The 24- and 36-month OS rates were 68.0% and 56.5%, respectively, in the durvalumab arm; these rates were 58.5% and 47.6% in the placebo arm. The 24- and 36-month PFS rates were 48.8% and 46.2% respectively, in the durvalumab arm; these rates were 36.1% and 34.2% in the placebo arm.
Findings from a subgroup analysis showed that the OS benefit of durvalumab over placebo was observed regardless of patient characteristics. The most pronounced benefit with durvalumab was reported in patients who were randomly assigned to the drug less than 14 days after concurrent chemoradiation (HR, 0.47; 95% CI, 0.24-0.91), those who achieved stable disease following concurrent chemoradiation (HR, 0.54; 95% CI, 0.25-1.13), and those with a World Health Organization performance status of 0 (HR, 0.55; 95% CI, 0.38-0.79).
“The study met both of its primary end points,” Spigel commented. “This is a new standard of care, and durvalumab will hopefully have its label expanded where it is already available. This will be something doctors, patients, and families will want to get access to as soon as possible. I believe this will change care for us starting today, and that is good news for our patients.”
Durvalumab also displayed a tolerable safety profile in LS-SCLC; patients discontinued treatment due to AEs at a rate of 16.4% vs 10.6% in the monotherapy and placebo arms, respectively, and death due to AEs was reported at respective rates of 2.7% vs 1.9%. Patients in both arms experienced serious AEs (29.8% vs 24.2%), any-grade immune-mediated AEs (32.1% vs 10.2%), and grade 3 or 4 immune-mediated AEs (5.3% vs 1.5%). The most common any-grade AEs in the durvalumab arm included radiation pneumonitis (22.9%), decreased appetite (16.8%), and hypothyroidism (16.0%).

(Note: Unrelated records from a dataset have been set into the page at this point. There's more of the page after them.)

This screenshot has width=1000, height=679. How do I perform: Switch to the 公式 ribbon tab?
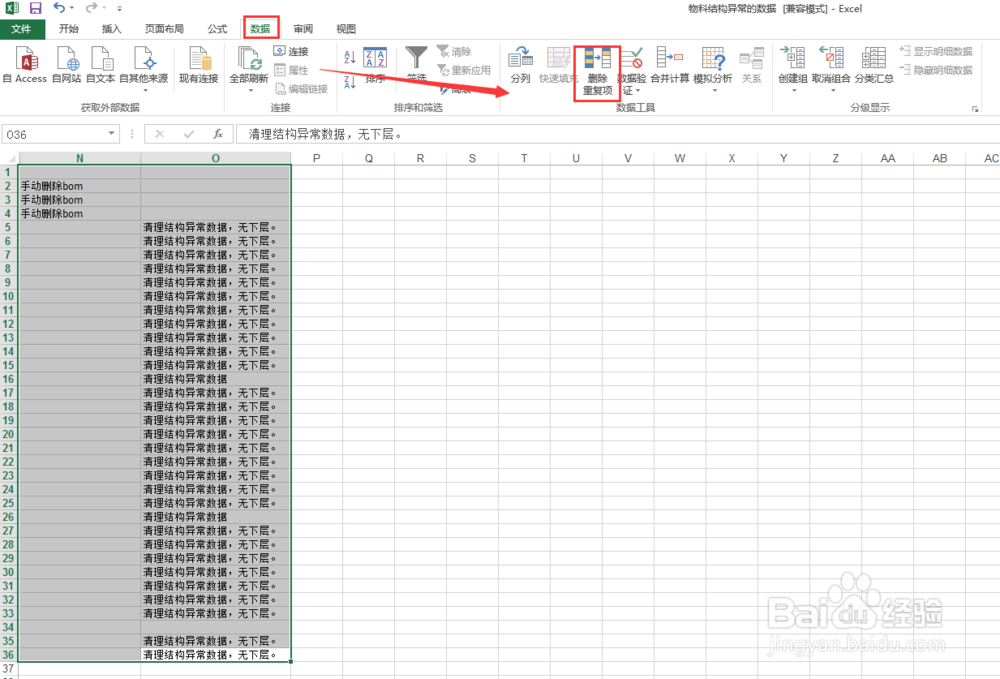(x=216, y=28)
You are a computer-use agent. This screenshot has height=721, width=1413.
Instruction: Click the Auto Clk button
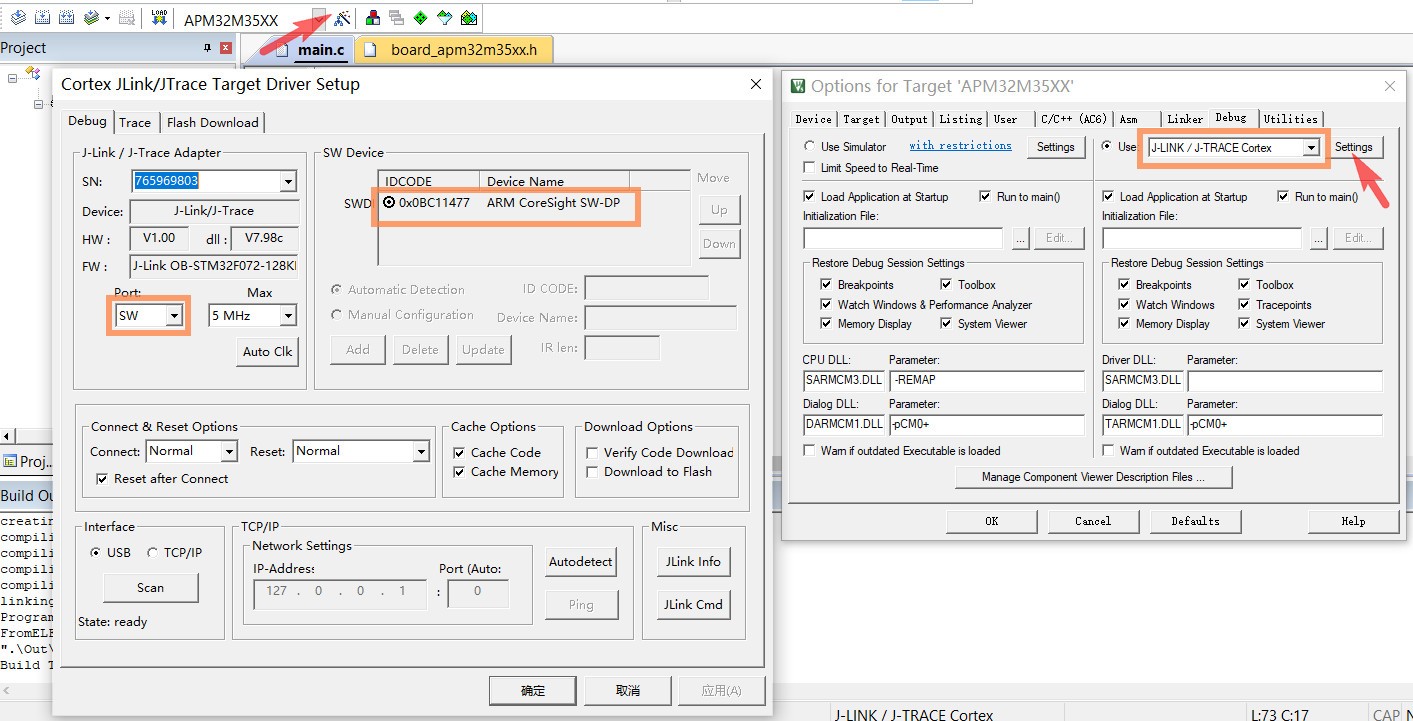coord(268,352)
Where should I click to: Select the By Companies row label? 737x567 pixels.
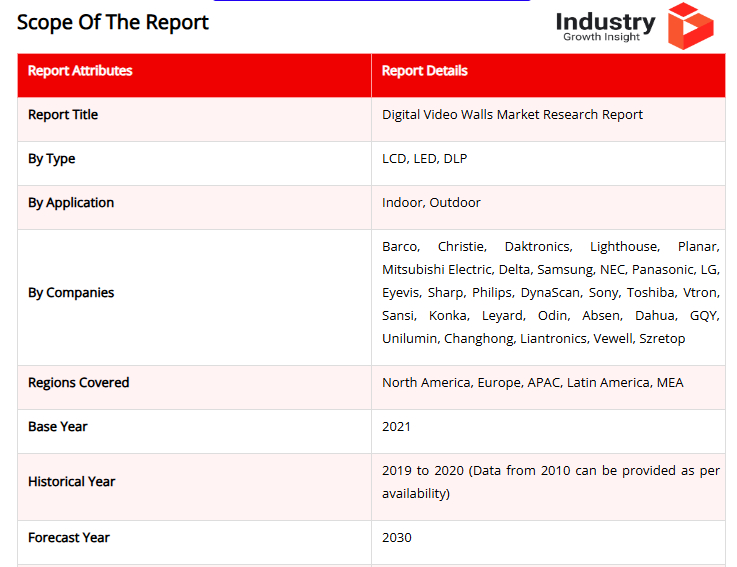click(x=71, y=293)
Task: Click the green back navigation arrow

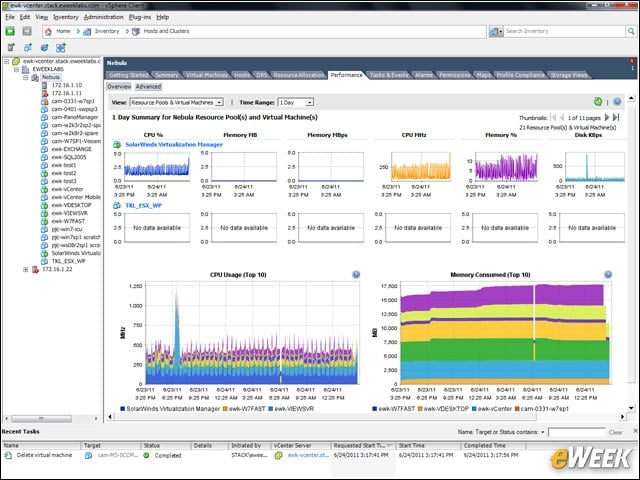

“There is this wave of other drugs coming, [including] antibody-drug conjugates, bispecifics, and other immunotherapy combinations,” Spigel said in conclusion. “These are naturally going to be things we want to study in earlier treatment settings like first-line extensive-stage SCLC and LS-SCLC. This is kind of a stair-step approach. Now that durvalumab has shown benefit and we have other drugs showing benefit, can you combine them? Do you use them in sequence? These will be the next big questions.”